What strategy does Rolls-Royce using?! Pull and Push strategies

 In the Supply chain, which means in any business the demand is the axle of the entire operations from sourcing to coping with reverse logistics hardships. The Pull strategy and Push strategy are the operating strategies of the business based on customer demand for the product or service in the business.

Basically, the pull and push strategies are more likely the clones of Lean and Agile strategies of the supply chain.

To start explaining the pull and push strategies, we go with the pull strategy first,

Pull Strategy

The pull strategy predominantly works with customer choice, which means the business that uses the pull strategy will rely on the customer orders. Factually in the pull strategy, the vendor or manufacturer always starts their work after the customer order. So, the entire supply chain of this kind of business is driven or pulled by the customers.

The main benefit of using this pull strategy is giving a higher service level, it is more flexible than the push strategy in terms of the fluctuation in the demand. The business can secure more money by maintaining limited inventory, especially, procurement inventory and work-in-progress inventory.

Critically, the worst side of the pull strategy is implementing this pull strategy is even hard. Small mistakes in the order calculation may lead to unhappy customers.

Example

The real-time example of the pull strategy is DELL again, but, another greatest real-time example is Rolls-Royce car manufacturer.




Rolls-Royce is using Cutting-edge technology to manufacture its cars. The cutting-edge technology is nothing but the child of the pull strategy. They always make their premium cars once they got an order from the customer and then they make and deliver the car safely and neatly. By doing this, they are saving more inventory costs than others.

Push Strategy

The push strategy in the supply chain is not to make their product at a later stage. Because the push strategy will always work with the demand forecasting technique. By accessing the historical data and forecasting the demand of the market they produce the product and store it.

Businesses with better predictability in their supply chain are more likely to use this push strategy. The biggest drawback of the pull strategy is unhappy customers but in the push strategy, there is less chance to miss customer orders.

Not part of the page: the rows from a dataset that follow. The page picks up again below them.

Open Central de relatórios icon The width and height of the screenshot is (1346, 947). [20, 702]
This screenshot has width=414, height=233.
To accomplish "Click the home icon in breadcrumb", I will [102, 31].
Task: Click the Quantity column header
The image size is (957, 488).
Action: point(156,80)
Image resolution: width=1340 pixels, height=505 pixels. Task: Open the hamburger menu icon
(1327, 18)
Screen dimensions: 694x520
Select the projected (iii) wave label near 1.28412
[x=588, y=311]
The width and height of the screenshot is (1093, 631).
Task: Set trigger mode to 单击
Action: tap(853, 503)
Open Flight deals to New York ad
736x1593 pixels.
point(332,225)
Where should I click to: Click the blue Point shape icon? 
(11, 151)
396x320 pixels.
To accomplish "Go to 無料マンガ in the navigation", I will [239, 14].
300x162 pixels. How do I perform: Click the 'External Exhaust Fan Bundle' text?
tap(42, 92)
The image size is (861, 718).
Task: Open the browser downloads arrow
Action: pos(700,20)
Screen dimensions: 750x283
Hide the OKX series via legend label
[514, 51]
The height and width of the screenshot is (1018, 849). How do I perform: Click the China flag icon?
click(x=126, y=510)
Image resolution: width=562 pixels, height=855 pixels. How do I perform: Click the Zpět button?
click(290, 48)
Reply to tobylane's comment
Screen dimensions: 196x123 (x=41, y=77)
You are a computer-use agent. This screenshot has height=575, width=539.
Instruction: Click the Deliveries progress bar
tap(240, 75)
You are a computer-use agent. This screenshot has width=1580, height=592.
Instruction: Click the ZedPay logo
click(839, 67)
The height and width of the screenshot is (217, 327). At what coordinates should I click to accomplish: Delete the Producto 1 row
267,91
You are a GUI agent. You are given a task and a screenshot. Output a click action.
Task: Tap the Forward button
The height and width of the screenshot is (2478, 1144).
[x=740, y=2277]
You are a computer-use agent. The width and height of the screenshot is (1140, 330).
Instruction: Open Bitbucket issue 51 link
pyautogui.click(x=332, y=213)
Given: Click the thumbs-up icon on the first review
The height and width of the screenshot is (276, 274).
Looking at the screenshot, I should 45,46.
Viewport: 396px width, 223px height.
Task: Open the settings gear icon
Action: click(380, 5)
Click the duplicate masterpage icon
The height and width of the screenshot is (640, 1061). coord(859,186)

The main advantages of this strategy include long-term planning, readily available stocks, the economics of scale, and mostly no unhappy customers. But the weakness of a push strategy is high inventory cost for both manufacturer and retailer. Push strategy users will take a long time to react to changes in the marketplace.

Example

The real-time examples are all Christmas toys and utility makers. Because the Christmas toys and utilities are always slow business except for December month. The Christmas gift manufacturer mostly relies on Christmas, So, they always try to push their product to the consumer before Christmas. For this, the manufacturer could not wait for customers' orders, because, Christmas is a famous festival and celebrated by billions of people every year. In this case, the demand for Christmas gifts and other stuff is very high. So this manufacturer should forecast demand and act effectively or they get insufficient time to make a product for customers this lead to losing the customer.

 

 Note With all this, some companies have the capability to adapt with both pull and push strategies, using both strategies like Tata motors (a huge car manufacturer in India), Nike, sometimes Amazon online shopping, and so on.


Hint Make-to-order products are always a Pull strategy and Make-to-Stock products are always a Push strategy.